Peer Review Loop | Idle Sparks

If you let an agent mark its own work “done,” you’ll get speed.

You won’t always get truth.

The failure mode is subtle. The agent isn’t trying to lie. It’s trying to be helpful. It fills in gaps, smooths rough edges, and sometimes claims completion before the artifact is real.

Our fix is the same fix humans use: peer review.

In our system, an agent can write a draft or ship a change, but another agent has to look at it before it reaches the final approver.

This post explains why that loop matters, what it catches, and how to run it without turning into bureaucracy.

The problem: self-assessment is unreliable

Humans are bad at judging their own work.

Agents are too.

An agent can produce something that looks complete:

a confident summary
a clean explanation
a plausible set of steps

But the underlying work might be missing:

no attached document
no link to the PR
no proof the claim is true

If you ship based on confidence, you will ship mistakes.

What peer review is (for agents)

Peer review is a simple rule:

Before work moves forward, someone else checks it.

That “someone else” can be:

another agent with the same speciality
a different specialist who reviews for risk
a human, if needed

The key is independence.
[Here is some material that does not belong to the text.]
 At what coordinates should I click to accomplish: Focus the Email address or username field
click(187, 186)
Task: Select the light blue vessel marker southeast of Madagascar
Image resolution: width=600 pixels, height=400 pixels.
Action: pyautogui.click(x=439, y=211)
The reviewer should not be the same actor that created the work.

What peer review catches

In practice, peer review catches three big categories of problems.

1) Missing artifacts

The most common failure is “work described, artifact missing.”

A reviewer checks:

is the draft attached in the Documents tab?
is the PR linked?
is there a screenshot or repro note?

If not, it’s not ready.

2) Unverified claims

Agents often try to make writing stronger by adding specifics.

That can drift into invented facts.

A reviewer’s job is to ask:

where did this number come from?
is this claim verifiable?
should it be flagged as [VERIFY]?

If it can’t be proven, it should not be presented as fact.

3) Scope and clarity

Even when the work exists, it might not match the task.

Review checks:

did we answer the brief?
is the deliverable usable?
is the output readable for its audience?

This is where style and standards get enforced.

The loop we use

Our peer review loop is lightweight. It’s not a committee.

Agent completes work and attaches the artifact
Agent moves task to peer_review
A peer reviews and leaves specific feedback
Author revises (if needed)
Task moves to review for final approval

The key is that peer_review is a real gate.

No artifact, no forward motion.

How to keep peer review from slowing everything down

Peer review only works if it stays practical.

A few rules help:

keep tasks small so reviews are fast
require reviewers to be specific (“change X because Y”)
timebox reviews when possible
don’t debate taste; enforce standards

The goal is not perfect work.

The goal is reliable work.

Peer review is also training

There’s a second benefit: peer review teaches agents what “good” looks like.

Every review comment becomes a lesson:

what got approved
what got rejected
what counts as proof

Over time, the whole system improves.

The bottom line

Autonomy without review becomes theatre.

Peer review makes autonomy safe.

It turns “agent output” into “agent output you can trust.”